Crónica personal

Pilar Cernuda

Fuego amigo

AFIRMA en el Congreso de los Diputados que la situación económica no es peor que hace seis meses, pero la credibilidad de Zapatero se debilita por días, y más aún cuando empieza a llegarle el fuego amigo.

El primero que metió el dedo en el ojo del presidente fue José María Barreda cuando pidió cambios en el Gobierno en cuanto finalice el semestre europeo; afirma el presidente manchego que esa petición la hace desde la lealtad y no hay por qué dudarlo, desde luego se demuestra más fidelidad al partido y a su líder cuando se dicen las cosas a la cara que cuando se reservan para los comentarios y conversaciones privadas, pero es evidente que cuando alguien relevante del PSOE, alguien de peso, recomienda cambios en el Gabinete, no es difícil deducir que ese alguien considera que este Gobierno no es el más adecuado para salir de la crisis. Aunque Zapatero insista en su optimismo funcional y en afirmar una y otra vez que hay mejoras en la economía y que peor estaba la situación hace diez años cuando la deuda pública superaba a la actual. La superaría, pero España tenía credibilidad porque el Gobierno de entonces sabía lo que tenía entre manos.

Después de Barreda fue Almunia, comisario europeo nada dudoso de antiespañolismo ni de antisocialismo, pues se siente español por los cuatro costados y es leal al PSOE como el que más. Pero Almunia no puede engañar ni a los suyos ni a los que no son suyos y ha declarado lo que todo el mundo sabe en Bruselas: que España es un lastre para la UE y que, si no presenta un programa solvente para salir de la crisis, la propia Unión Europea le marcará las normas que deberá aplicar.
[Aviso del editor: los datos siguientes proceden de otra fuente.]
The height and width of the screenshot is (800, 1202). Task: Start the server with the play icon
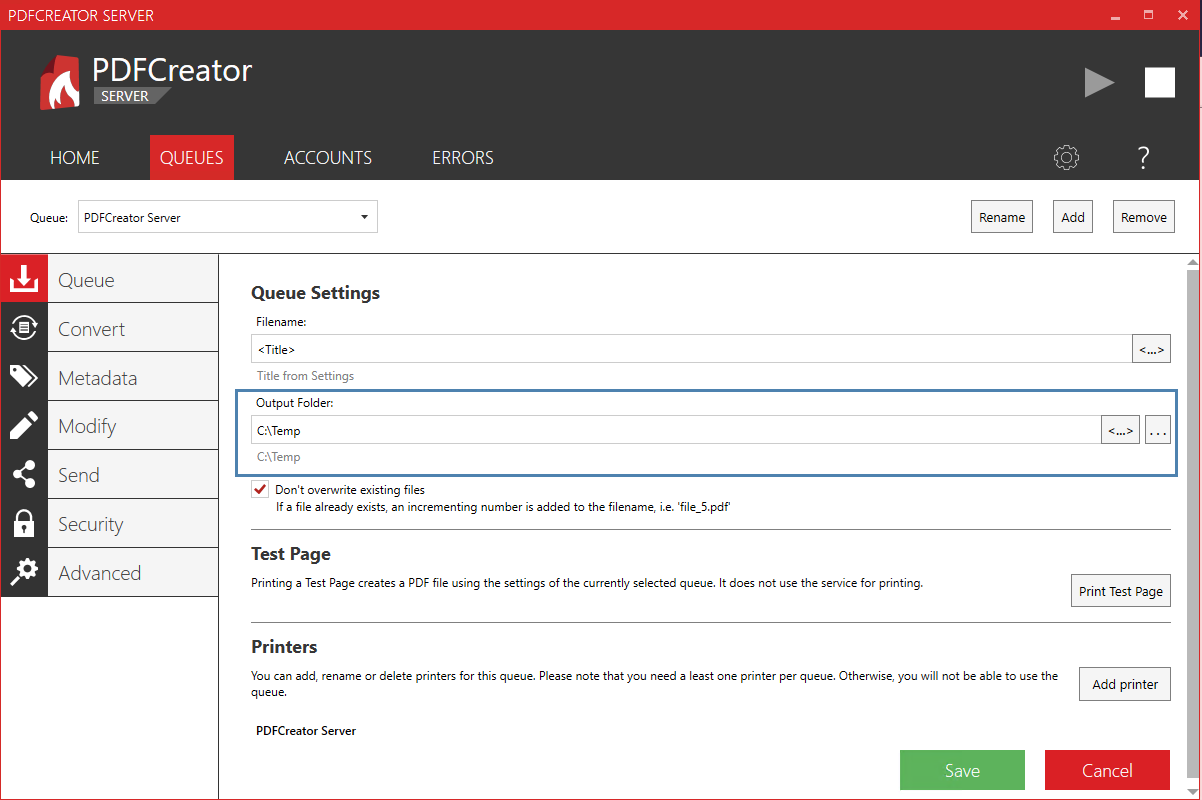point(1100,82)
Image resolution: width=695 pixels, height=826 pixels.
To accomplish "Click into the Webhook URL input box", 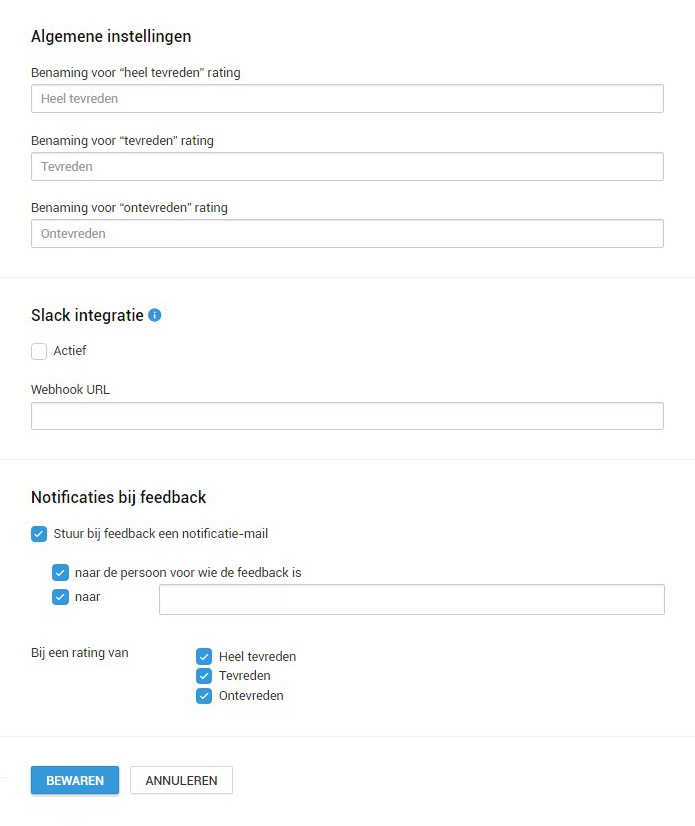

El último, o penúltimo, en sumarse al fuego amigo, a la crítica a Zapatero desde sus propias filas, ha sido Jesús Eguiguren, que ha pronunciado algunas palabras de apoyo a Zapatero, pero ha deslizado un par de frases que son torpedos a la línea de flotación de la imagen del presidente. Una, que Zapatero "es lento a la hora de reaccionar", lo que evidentemente es un lastre en un dirigente político y más aún cuando ese dirigente es nada menos que presidente de gobierno. Dos, y mucho más grave: puso como ejemplo de su lentitud para reaccionar que a finales del 2006, cuando dijo que en la lucha contra ETA "el año que viene estaremos mejor", Zapatero ya sabía que se habían roto las negociaciones con la banda terrorista.

Tampoco en el Senado tuvo suerte Zapatero. El portavoz de Entesa, en el que están integrados los socialistas catalanes, le sacó los colores cuando le espetó que sus palabras triunfalistas provocaban "desasosiego" entre los ciudadanos; y es de dominio público que entre la vieja guardia felipista las críticas a ZP están a la orden del día.